A man bumped into him, nodded an apology, walked on. Two girls, their skin white and openly displayed, glanced at him and giggled at the sight of his sombre clothing. A matron, plump and breathless, looked keenly at his white, strained face and pursed her lips as she made a wide detour. Then the sun seemed to expand in the sky so that it filled his vision and a rushing sound filled his ears as weakness assailed his body.
He was fainting; he had fainted before. He was falling; he had fallen before. He did not resist; experience had taught him the futility of that. Instead, as darkness replaced the brilliance of the expanded sun, he slumped to his knees, his hands sliding before him, his head hanging low between his arms. On hands and knees he stayed there, waiting for the blood to rush to his brain, for the blackness to leave his vision.
> Something fell from his inside pocket.
* * * *
A child saw the crucifix and ignored the man for the oddly fashioned toy. A young woman saw the figure nailed on the cross and shuddered with conditioned revulsion. A man, no longer young, saw it and understood. His shout formed a crowd.
They gathered around him, so close that they cut off the light of the sun, their legs forming a cage so that, when he was finally able to stagger to his feet, he saw nothing but hard eyes and faces which bore the stamp of hatred.
They searched him. They found the tattered bible, the stub of candle, the other things, which he had guarded for so long and which, each Sunday, he took to the cellar that was his church. And, now that they had been discovered he felt, not the numbing terror he had expected, but relief and a degree of pride.
The terror had been the fear of discovery; now there was no need of fear. Any secret unburdened brings a measure of relief and pride, surely, was forgivable? He was a man of God. To him there could be no higher calling.

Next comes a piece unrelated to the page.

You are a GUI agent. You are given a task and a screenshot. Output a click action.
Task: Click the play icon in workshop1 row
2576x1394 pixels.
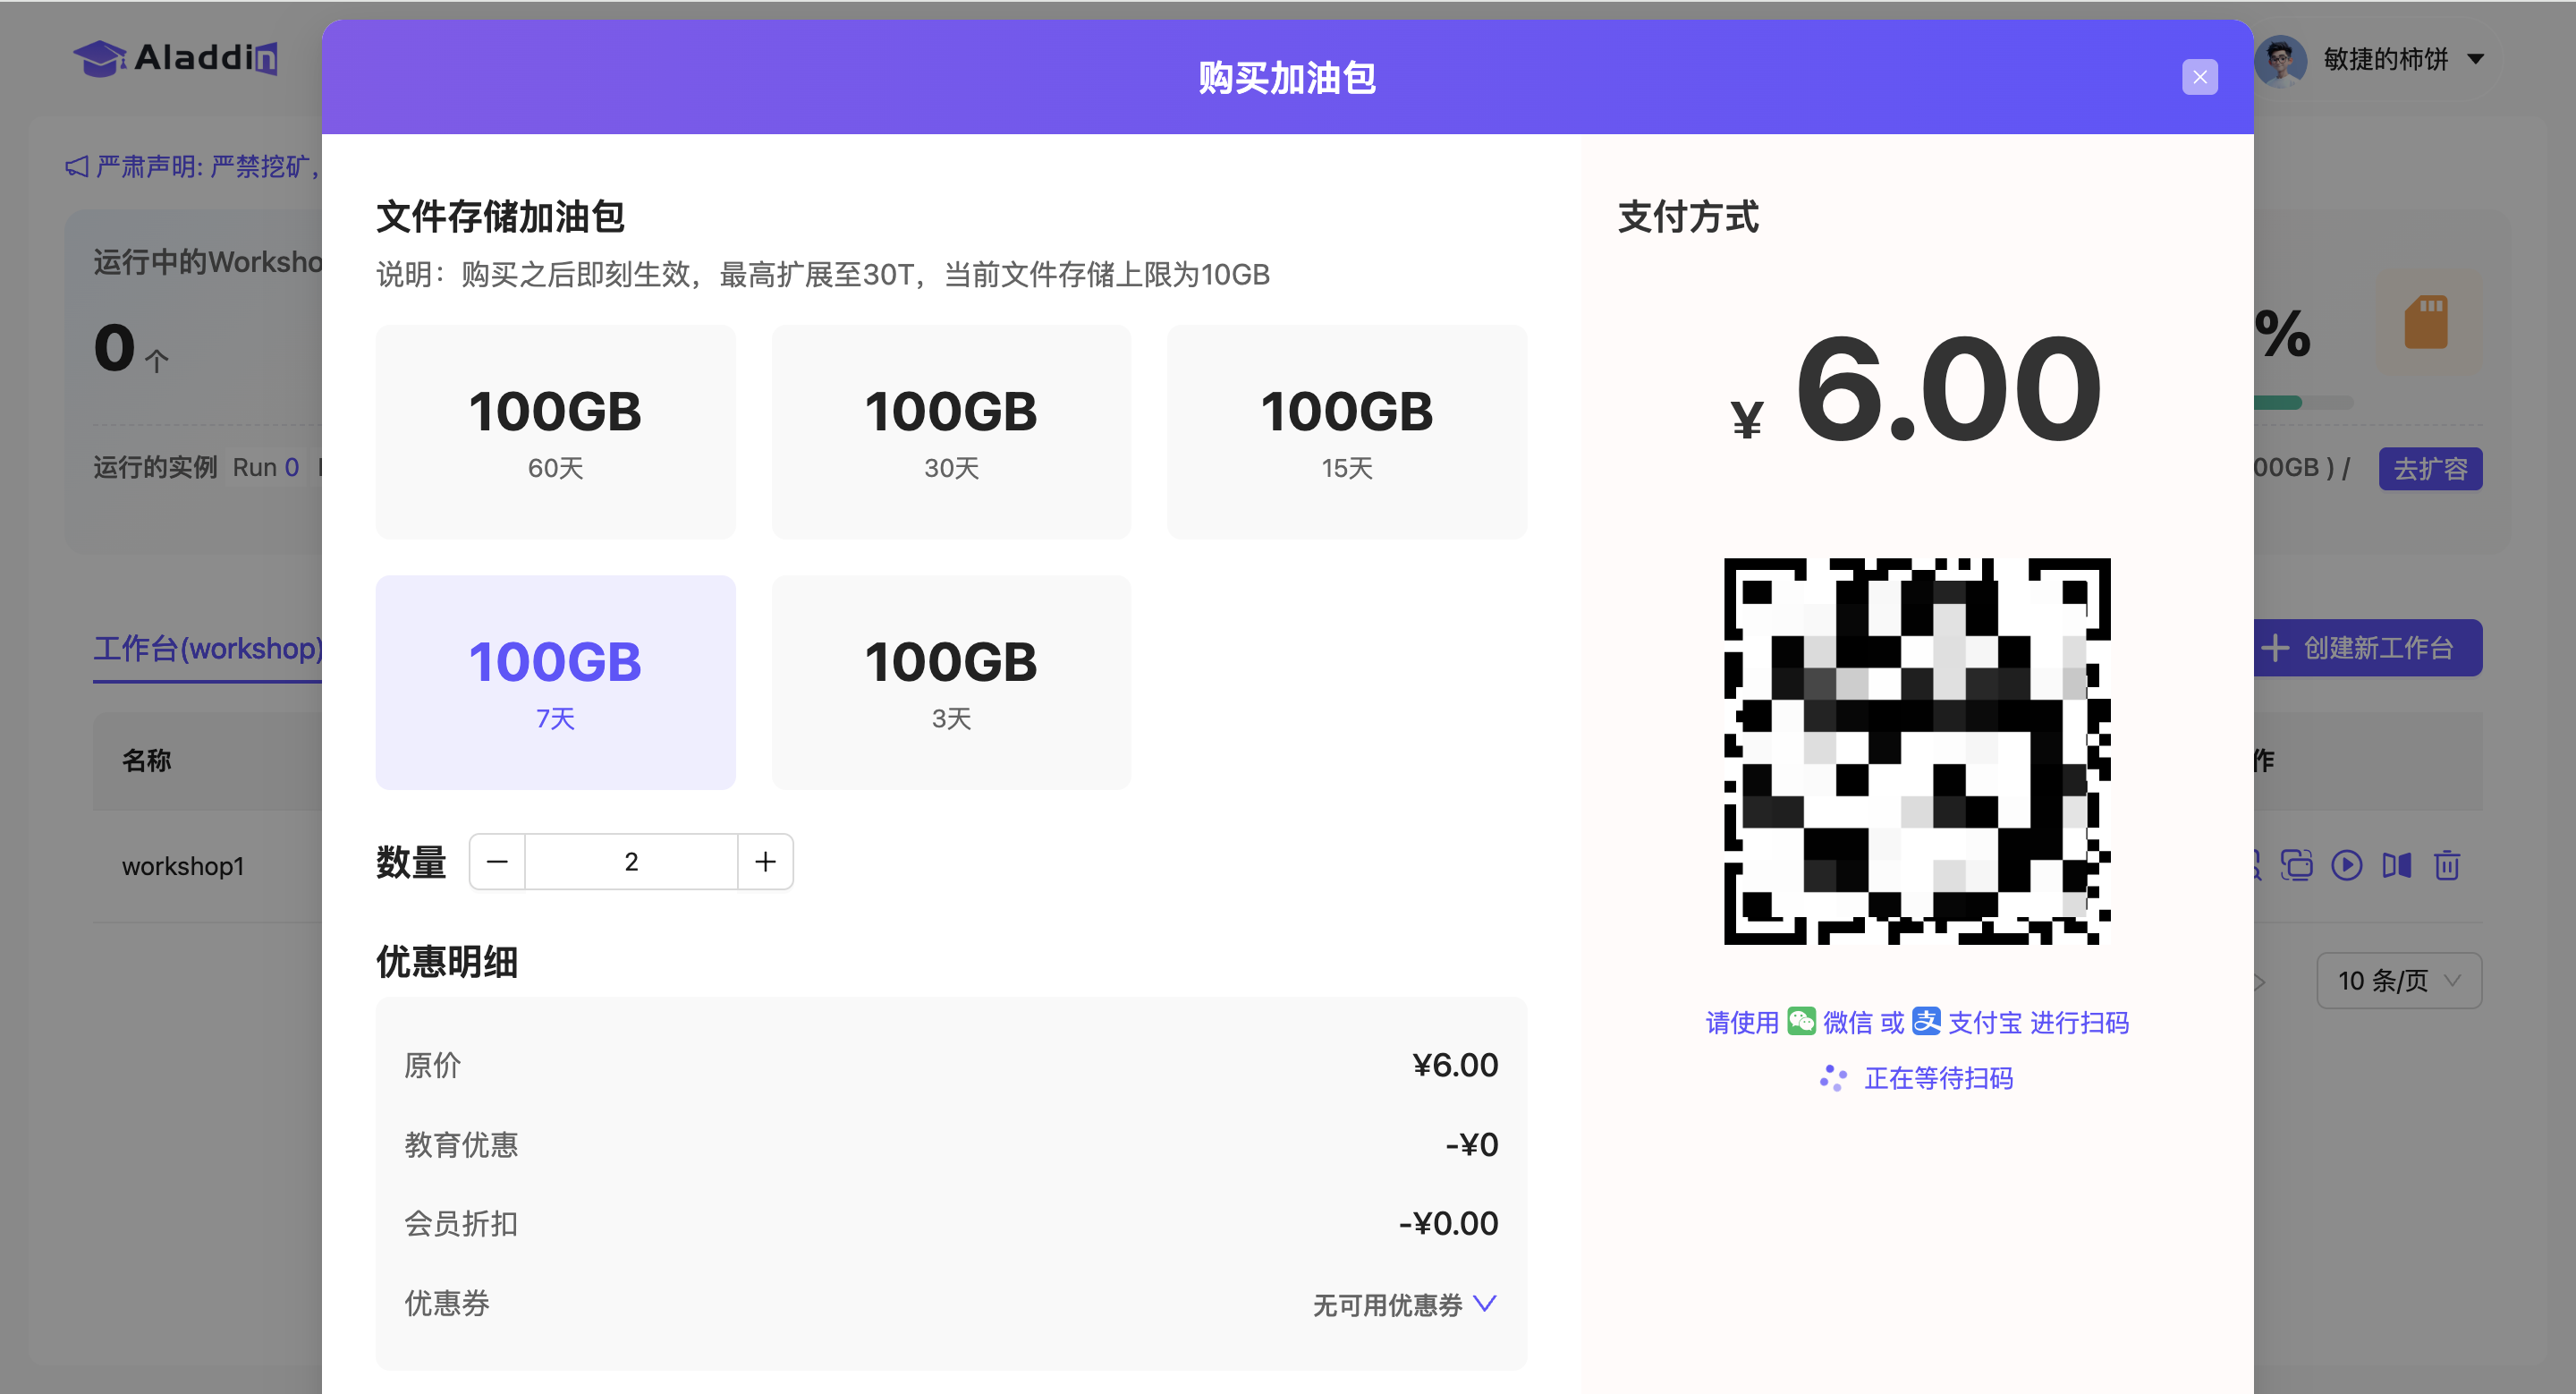2346,865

He remained silent as they stripped him. He said nothing as they beat him. He stood there, an old, defenceless man with nothing but pride between himself and their fury. And his pride turned them into a mob.
There was no sense or reason in them. No individuality, nothing but a snarling, shouting animal screaming its hate as it had screamed it in the past. They took him and carried him to where a tree flung thick branches to either side and some of them climbed the tree while others ran and raided the shops for what they needed. Nails, big nails with cruel points and wide heads and heavy hammers with which to drive them. And they took the Reverend John Parish and they nailed him to the tree, and waited, watchful, for him to die. .
He hung there, thin and frail, his ribs prominent against the strained skin of his chest, his hair, spiked with sweat, wreathing his brow, his body bruised and lacerated and, on hands and feet, the cruel wounds made by the hammered spikes.